Thank you for the welcome! 

Indeed my question is about the infinitive form of skulle. In my grammar book skulle is referred to as infinitive and up to now I have only seen skal as the main verb. 
And if they can both be used, what's the difference?
The translation is pretty clear, the grammar is what confuses me! 

Thanx again


----------



## svoboda

Skulle is being used here as an auxiliary verb. So whereas "jeg skal"  translates as "I will/shall", jeg skulle translates as "I should" .. So in this sentence it is "I should really like to live here", although as Dan2 points out, I guess we'd be more likely to use would instead of should in this sentence.


----------



## NorwegianNYC

It is actually a subjunctive. Yes, it is a conditional (technically a "hypothetical conditional") , but it more or less serves the same purpose


----------



## Ben Jamin

NorwegianNYC said:


> It is actually a subjunctive. Yes, it is a conditional (technically a "hypothetical conditional") , but it more or less serves the same purpose



In what way is it a subjunctive?


----------



## kanakanake

I think it makes sense now. I haven't learnt the conditionals in Norwegian yet, so there is a lot more work ahead!

Takk for hjelpen


----------



## NorwegianNYC

Ben Jamin said:


> In what way is it a subjunctive?



Hi Ben Jamin

It is a "subjunctive" in the sense Norwegian does not have a subjunctive mood in itself, but relies on other tenses of the verb (especially preterit and conditional of modal auxiliary verbs) to express the same sentiment. Kanakanake's sentence clearly expresses a wish, thus a subjunctive mood, although the way it is expressed may belong to a different tense.


----------



## Ben Jamin

NorwegianNYC said:


> Hi Ben Jamin
> 
> It is a "subjunctive" in the sense Norwegian does not have a subjunctive mood in itself, but relies on other tenses of the verb (especially preterit and conditional of modal auxiliary verbs) to express the same sentiment. Kanakanake's sentence clearly expresses a wish, thus a subjunctive mood, although the way it is expressed may belong to a different tense.

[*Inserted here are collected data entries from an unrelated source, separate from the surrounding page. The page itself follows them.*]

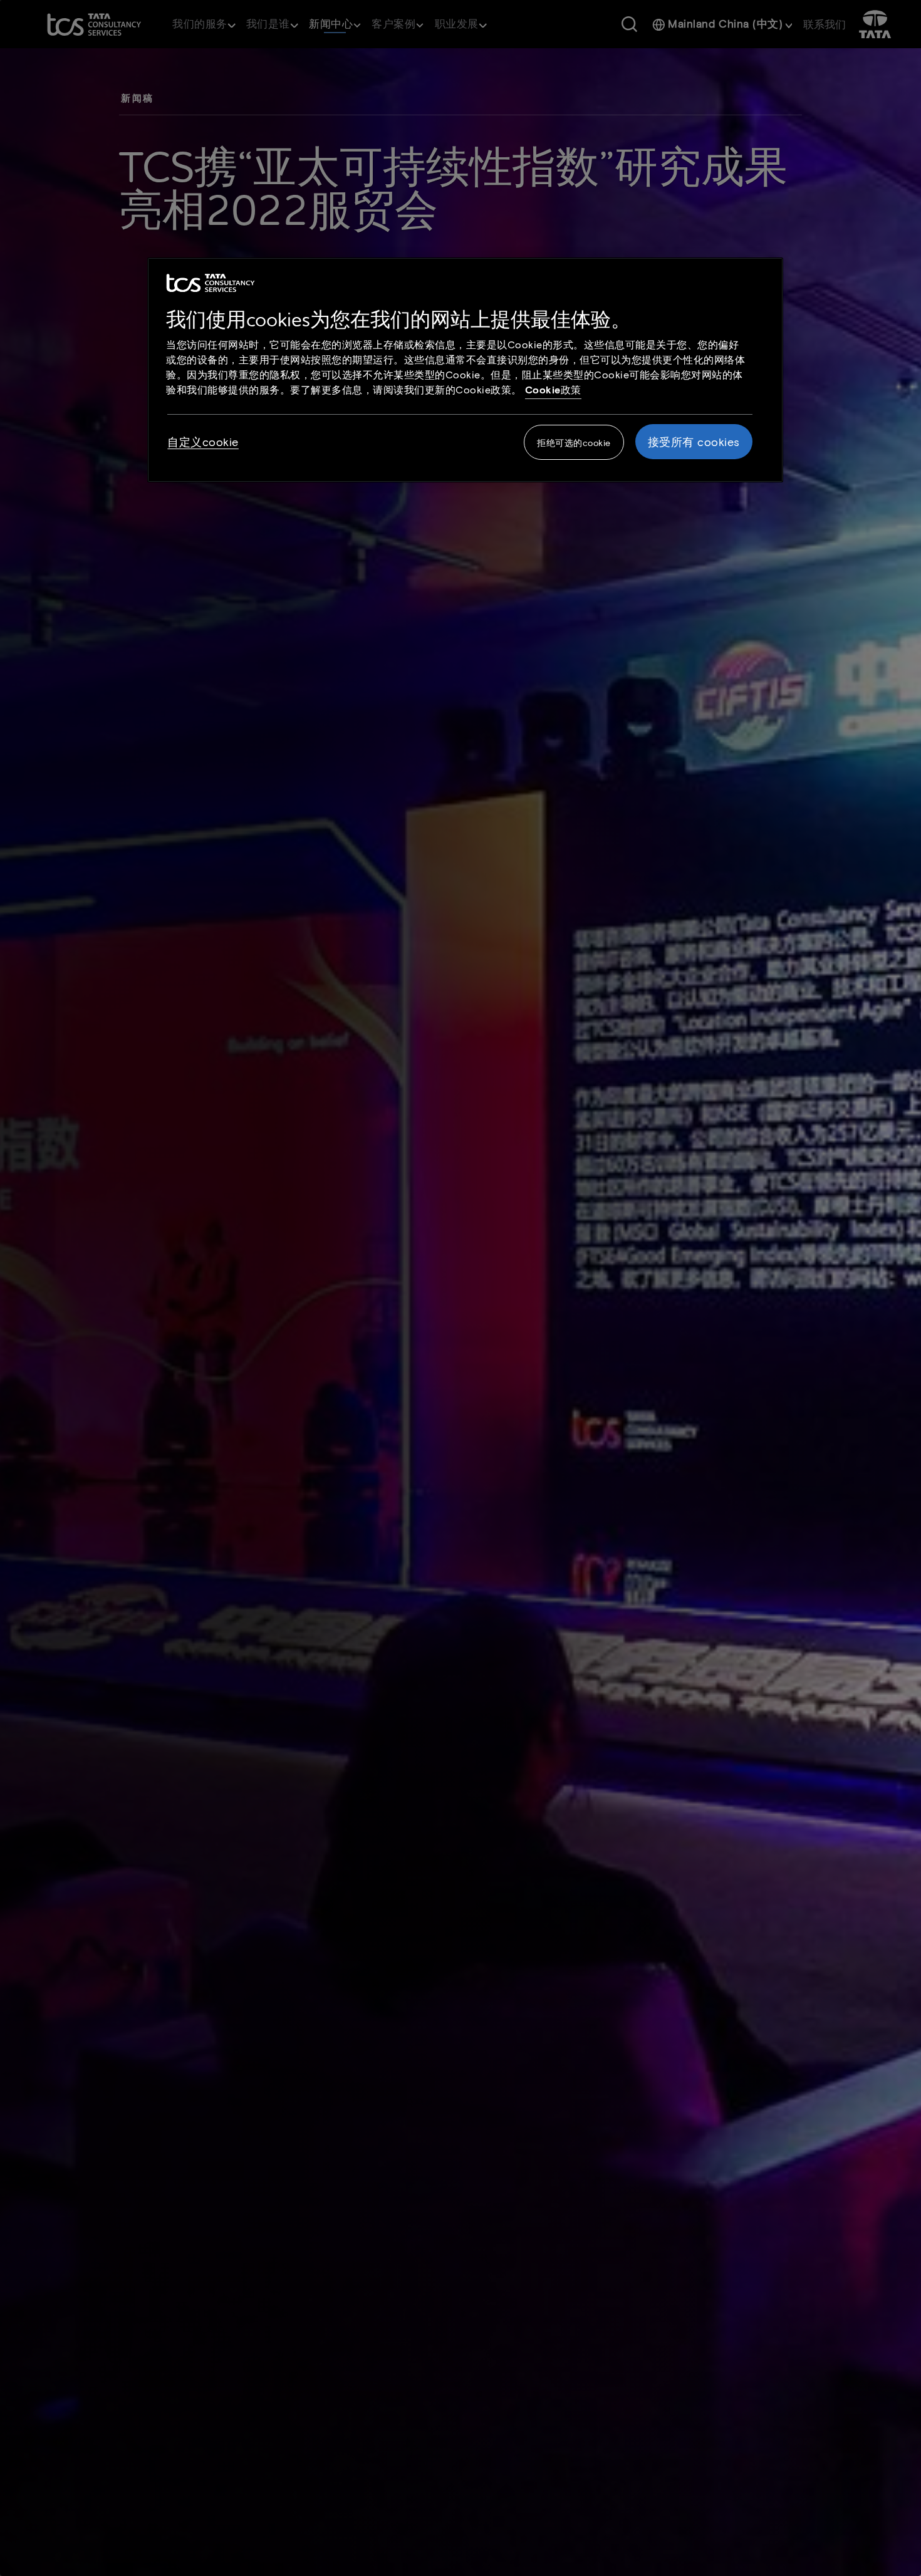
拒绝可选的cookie (574, 442)
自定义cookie (203, 442)
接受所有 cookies (694, 442)
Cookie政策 (553, 389)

I am really in doubt if the sentence "Her skulle jeg gjerne bo" is actually a subjunctive construction. As you have pointed out, Norwegian does’nt have a morphological subjunctive mood (except for some fossilized expressions like “gud bevare”), only subjunctive constructions. These constructions are often difficult to distinguish from conditional constructions, as they use the same form of the verb. 
(According to Wikipedia "In grammar, the *subjunctive mood* (abbreviated *sjv* or *sbjv*) is a verb mood typically used in subordinate clauses to express various states of unreality such as wish, emotion, possibility, judgment, opinion, necessity, or action that has not yet occurred.")

In my opinion "Her skulle jeg gjerne bo" is an incomplete conditional sentence. The complete one would be “Her skulle jeg gjerne bo _(ders)om jeg kunne_".


----------



## NorwegianNYC

Hi,

Yes, I agree that if it is an incomplete sentence, and the final part is a condition, it is a conditional. However, how do we classify the sentence as is? I am partial to interpret "Her skulle jeg gjerne bo" as wish, thus subjunctive.


----------



## kanakanake

Actually, this is the whole sentence as I wrote it...


----------



## Ben Jamin

kanakanake said:


> Actually, this is the whole sentence as I wrote it...

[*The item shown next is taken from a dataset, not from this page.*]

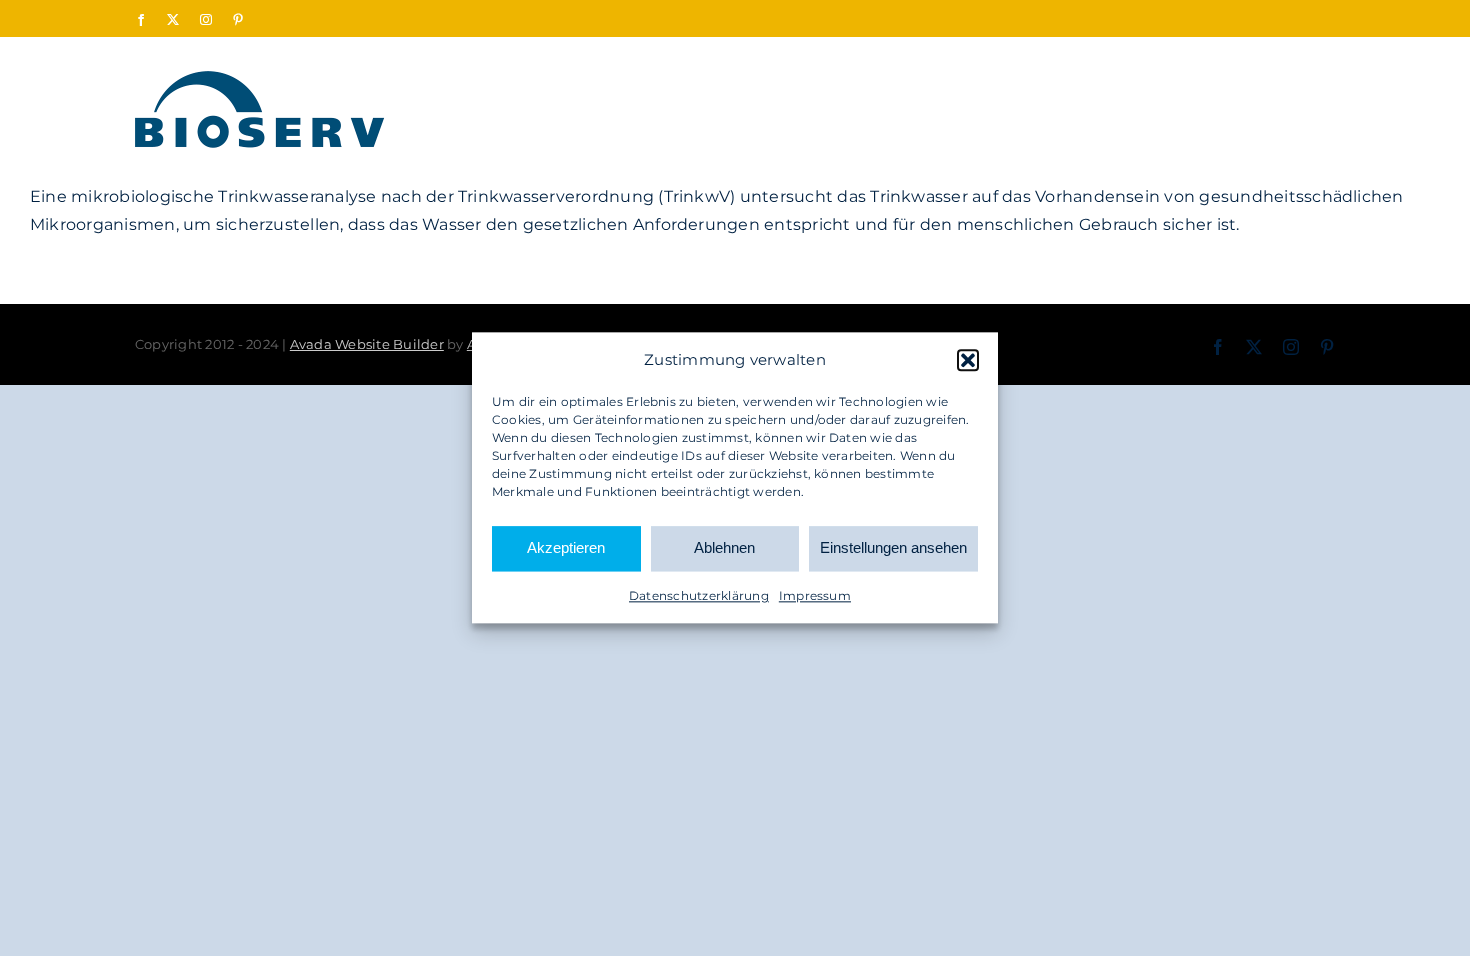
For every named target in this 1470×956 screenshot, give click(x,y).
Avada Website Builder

Of course it is, but popular sentences are often a shortening of a longer one.


----------



## Ben Jamin

NorwegianNYC said:


> Hi,
> 
> Yes, I agree that if it is an incomplete sentence, and the final part is a condition, it is a conditional. However, how do we classify the sentence as is? I am partial to interpret "Her skulle jeg gjerne bo" as wish, thus subjunctive.

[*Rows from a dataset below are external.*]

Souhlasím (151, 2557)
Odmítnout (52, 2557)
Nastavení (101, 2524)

This sentence may morphologically be interpreted as being both conditional and subjunctive. The function is, however, optative. The morphological optative mood, present in the PIE lanuage, has now disappeared from most of IE languages. In the languages that have a morphological subjunctive mood (for example the Romance languages) the subjunctive is used mostly to express a wish of somebody else doing something, or for subordinate clauses (i thought that I would like to live here) but for sentences like "Her skulle jeg gjerne bo" the conditional is most often used.


----------



## NorwegianNYC

Ben Jamin,

I agree that it is optative, but since the optative mood went out of style in the Germannic languages (that is, it merged or morphed into subjunctive) 2500 years ago, thus left sunjunctive as the only form, the sentence "Her skulle jeg gjerne bo" can be said to either be a truncated conditional, or a subjunctive in its optative aspect.


----------